* _Exercise requirements_: Print the data exactly as written, line for line, and leave its pictures behind.

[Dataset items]

------------------------------------------------------------------------

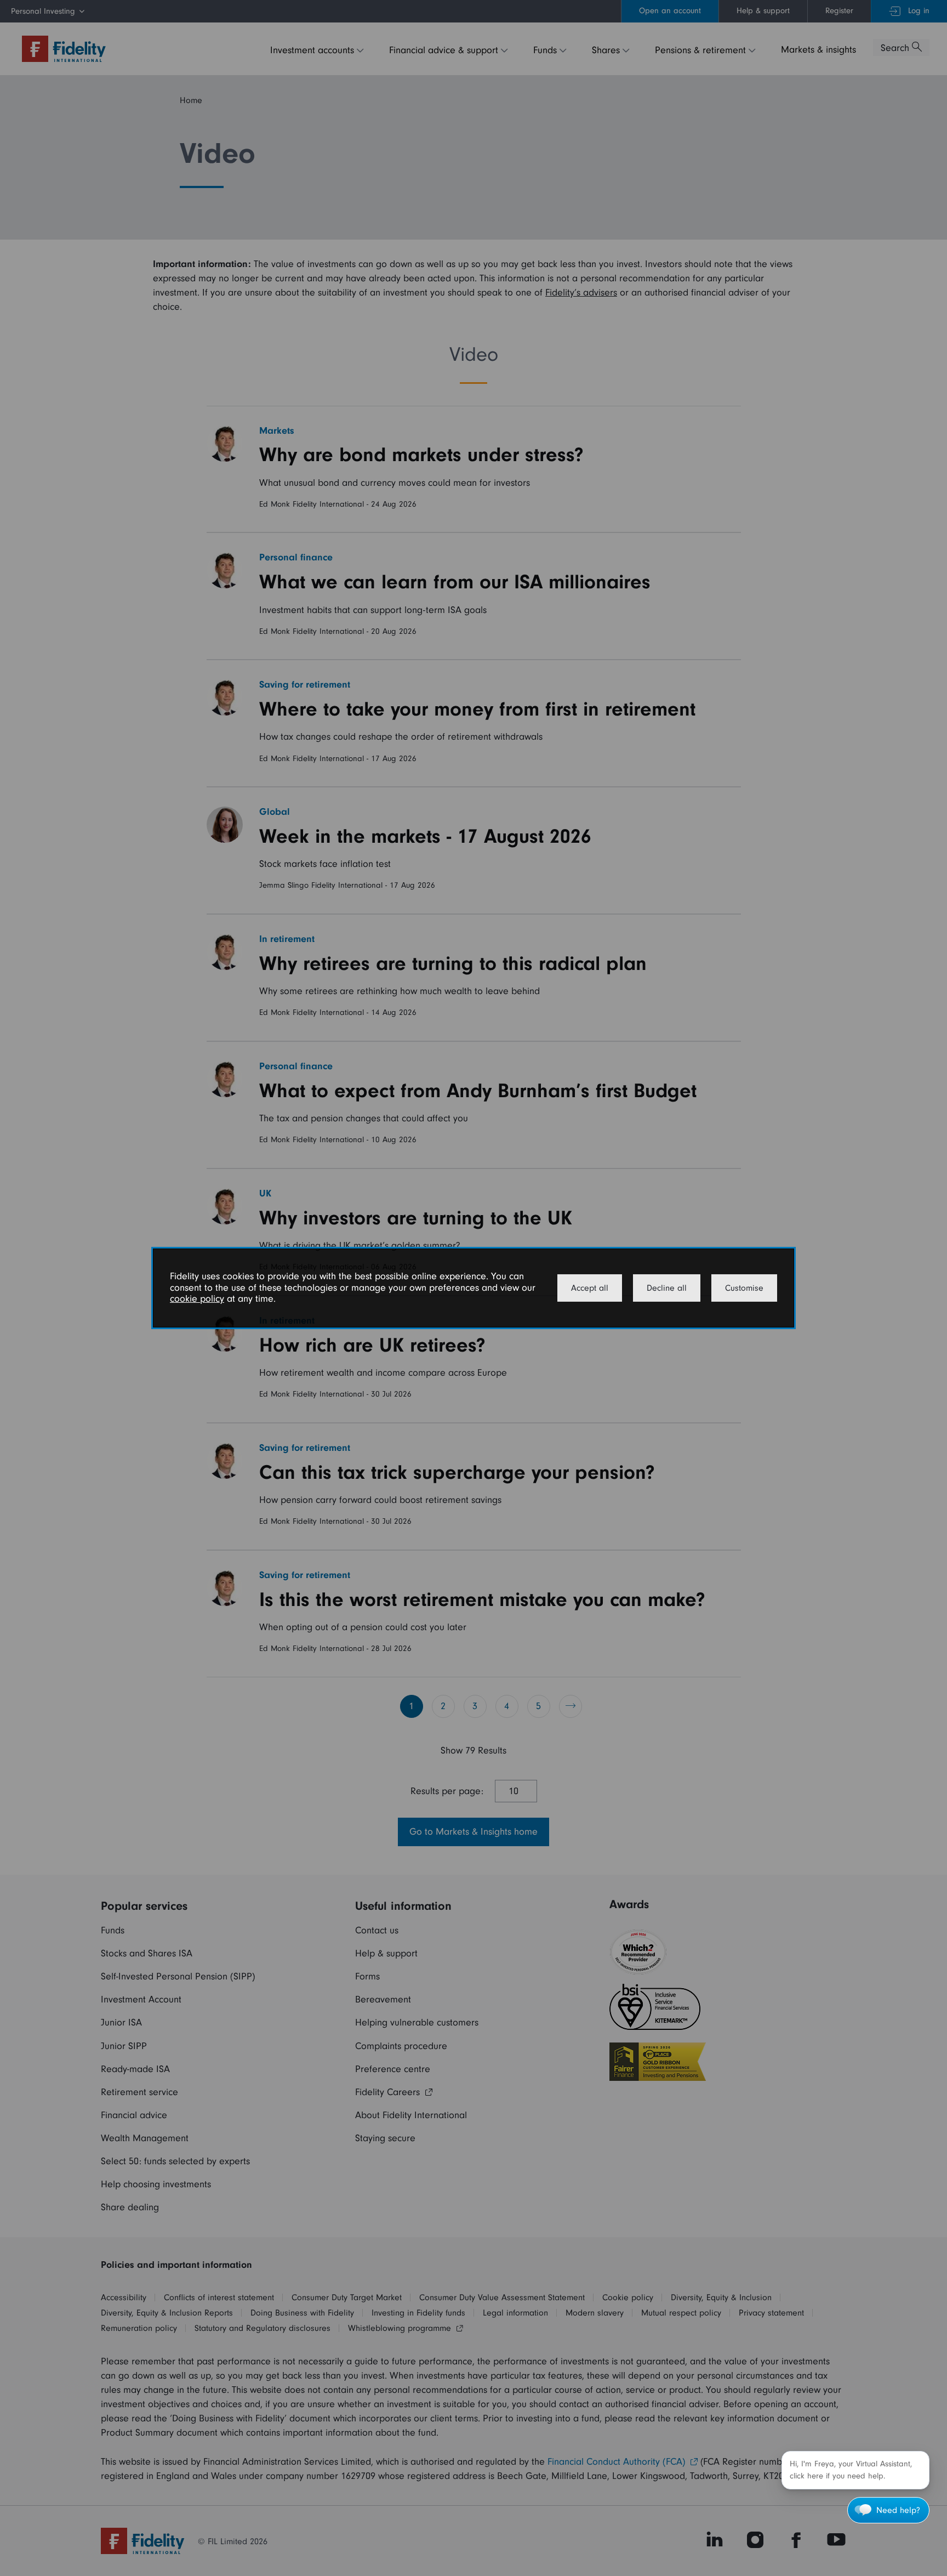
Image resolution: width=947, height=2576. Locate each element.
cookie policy (197, 1298)
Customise (744, 1288)
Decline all (667, 1288)
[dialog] (473, 1288)
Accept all (589, 1288)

------------------------------------------------------------------------

* _Answer area_:
Image resolution: width=947, height=2576. Locate each element.
cookie policy (197, 1298)
Customise (744, 1288)
Decline all (667, 1288)
[dialog] (473, 1288)
Accept all (589, 1288)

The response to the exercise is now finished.